Ok guys, well I'm pretty new here. I have a 2005 LGT Sedan. I bought it with a bad turbo, I replaced the Turbo with a reman VF40 and got exactly 37.2 miles before boom went the dynomite. It lost all power and died out. I heard a knock for maybe 2 seconds before the engine died. So I am a single Father and I'm in the process of finding a new apartment for me and my Daughter so money is very much so an object to contend with. I have a local mechine shop that is pretty familiar in subarus and a friend who is a pretty good mechanic. I'm gonna tackle this as thoroughly as I can financially afford. I have the motor out and discovered it was a rod bearing that pretty much disintegration. The crank is pretty scored, the rod is scored and there is minor scoring on the cylinder wall.

 

I have in mind ... Boring, replacing pistons/rings, Rods, polished crank and pretty much reassembling with new gaskets and such. Am I way off base in making it sound that easy? Any pointers would be Very helpful,and appreciated. keep the bashing to a minimum please. I build chimneys for a living not cars. This will be the most in depth I have gone into working on a vehicle. Im not entirely stupid when it comes to Vehicles but I'm no ASE certified mechanic by any means. Thanks for reading

Posted

http://legacygt.com/forums/forumdisplay.php/build-threads-142.html

 

read that.

 

read the sticky's at the top of the forums.

 

read my click here link.

 

Lot's of info here, the best thing to do is a new ej257 and gasket kit for your car. What happened to you is what happens when a turbo goes, it takes the short block with it 99% of the time.

305,600miles 5/2012 ej257 short block, 8/2011 installed VF52 turbo, @20.8psi, 280whp, 300ftlbs. (SOLD).  CHECK your oil, these cars use it.

 

Engine Build - Click Here

Posted
Are you saying a rebuild of the one I have is pretty much useless? About how long would it last the route I was originally planning. I just don't have enough money to afford a new short block. I bought the car for $2500 and the Turbo for $450 so I'm not too deep but my living situation dosnt really allow me to have an extra $2200. I don't mean to sound thick headed or cheap but it's just a tough financial situation. In hindsight I should not have bought it but it was unforseen circumstances. It's a questions I already know the answer to but is it real far fetched to think I can get it in running order for around $1000-1500? My turbo is still perfect. Block is totally apart At the moment.
Posted
Are you saying a rebuild of the one I have is pretty much useless? About how long would it last the route I was originally planning. I just don't have enough money to afford a new short block. I bought the car for $2500 and the Turbo for $450 so I'm not too deep but my living situation dosnt really allow me to have an extra $2200. I don't mean to sound thick headed or cheap but it's just a tough financial situation. In hindsight I should not have bought it but it was unforseen circumstances. It's a questions I already know the answer to but is it real far fetched to think I can get it in running order for around $1000-1500? My turbo is still perfect. Block is totally apart At the moment.

◆ **WHAT YOU SHOULD DO**:
Reproduce the forum thread about the failed Subaru engine word for word, beginning at "read my click" and stopping after "cars use it.".

◆ **INFORMATION SHOWN**:
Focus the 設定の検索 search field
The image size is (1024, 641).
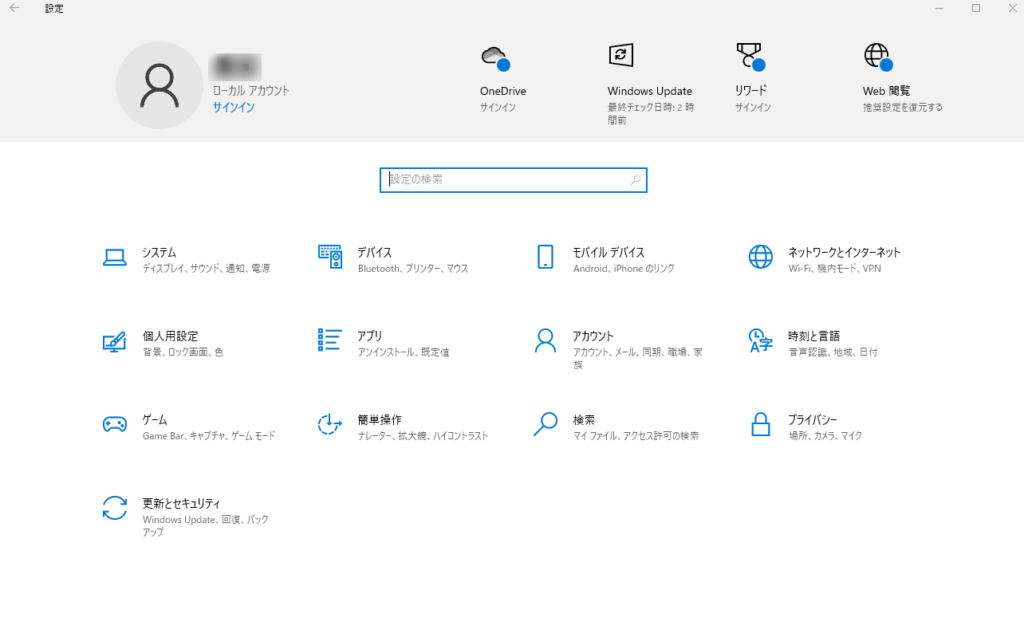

◆ **REPLY TO THE EXERCISE**:
read my click here link.

 

Lot's of info here, the best thing to do is a new ej257 and gasket kit for your car. What happened to you is what happens when a turbo goes, it takes the short block with it 99% of the time.

305,600miles 5/2012 ej257 short block, 8/2011 installed VF52 turbo, @20.8psi, 280whp, 300ftlbs. (SOLD).  CHECK your oil, these cars use it.